I found the wall by accident—a quiet corner of a soi I do not dare tell you where it is. Here the paint peeled like paper and a forgotten tree root pressed through the brick. It was part of an old shophouse, long since emptied, but when I stood there, I swear I could hear echoes: the ring of a bicycle bell, a radio from the 1980s, my grandmother’s voice shouting, “Aroi mai?”

It felt alive.

I asked the owner, an old man who still repaired clocks next door, if I could paint something there. He shrugged, smiled, and said, “If it’s beautiful, leave it. If not, repaint it grey.”

So I began.

Drawing My Childhood Back to Life

I sketched the people I remembered: men in singlets reading the newspaper, women gossiping over milk tea, a father pointing toward something funny off-frame. Every figure was someone I’d known—my uncle who ran a photo studio, my mother who folded paper lanterns at New Year, my grandfather sipping tea so strong it could cure heartbreak.

In the center, I painted a small boy holding a paintbrush instead of chopsticks. That was me.

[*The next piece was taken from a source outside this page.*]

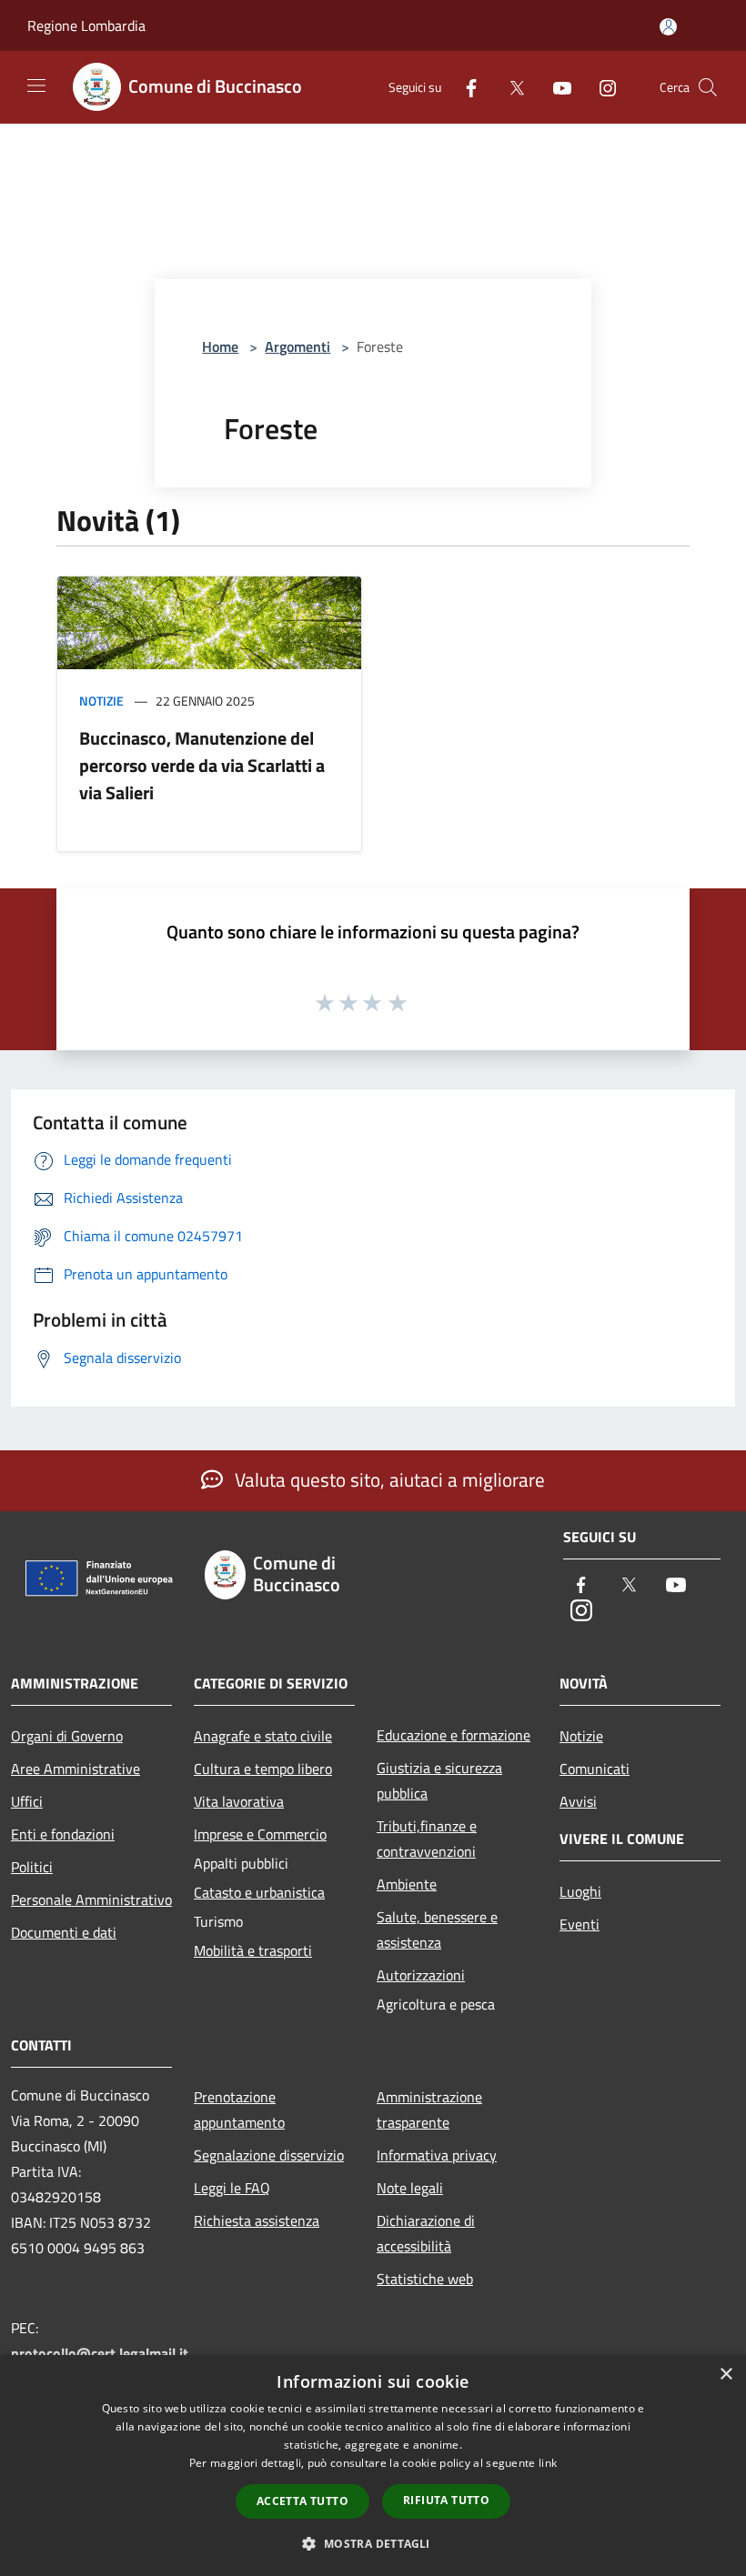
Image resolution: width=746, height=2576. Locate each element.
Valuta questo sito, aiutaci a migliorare (387, 1479)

I mixed the grey tones to match the old walls around Chinatown—weathered but warm. The only bright color I allowed myself was blue, a nod to the cotton shirts my father always wore while working. The mural became a street family reunion—everyone back together again, sharing tea, mid-conversation, forever caught between memory and daylight.

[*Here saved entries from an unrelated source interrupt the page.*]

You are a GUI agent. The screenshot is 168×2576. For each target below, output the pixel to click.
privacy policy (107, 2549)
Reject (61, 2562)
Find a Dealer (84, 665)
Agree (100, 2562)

“I hold Yaowarat in my bones — each lantern, each waft of incense, a soft echo of home I never left.”

What the Neighbors Remembered

Painting there was like being in a slow documentary. Every hour someone stopped to watch. An auntie brought me iced chrysanthemum tea. A kid from the next lane asked if I was “painting ghosts.” Maybe I was.

An old woman stood for a long time, then said softly, “I used to sell bao here before sunrise. My husband sat exactly where you painted that chair.” She smiled. “You remembered for me.”

Those moments meant more than any design award. They made the wall feel communal again—owned by everyone who had ever passed through that street.

The Food, The Noise, The Love

If you’ve never lived in Chinatown, you might not understand how sound and smell can become part of who you are. Even now, when I fry garlic, I hear the symphony of that old neighborhood—the clang of metal shutters, the rattle of tuk-tuks, someone calling “pa tong go!” at dawn.

We used to eat outside every night. Plastic chairs, enamel bowls, noodles steaming. My father said the best restaurants in Bangkok were never inside. He was right.

The mural carries all that—the flavors, the stories, the warmth of small talk. It’s my way of bottling a time when the city was slower and our hearts were somehow larger.

A Letter to a Changing City

Bangkok moves too fast now. Chinatown’s rents have doubled. Old shops become coffee bars with neon dragons. I don’t resent it—it’s evolution—but I wanted this mural to whisper something older: Before the art galleries, before the tourists, we were here.

When I finished, I didn’t post it online. I just sat across the street, on a plastic stool, with a bowl of rice porridge and fried dough. Watching strangers smile as they passed by was enough.

A week later, a young artist tagged me in a photo. He wrote: “Found this mural. It feels like home.” That was the best review I’ll ever get.

Full Circle

My parents passed a few years ago. Their shop closed, the shelves emptied, the smell of ink replaced by jasmine incense. But in that mural, they’re still sitting there—talking, eating, laughing. And somewhere among them, a little boy with paint-stained fingers is still dreaming in color.

When people ask me what the mural means, I tell them it’s a conversation with time. You can repaint a wall, rebuild a street, rename a shop. But you can’t erase the tenderness of where you began.

So I painted that tenderness.

For the people.

For the food.

For the Chinatown that raised me—and still hums quietly beneath the city’s noise.

Aran Teerapong is a Chinese-Thai designer who believes Yaowarat Road, the main artery of Bangkok’s Chinatown, is magical. And he’s certainly not alone.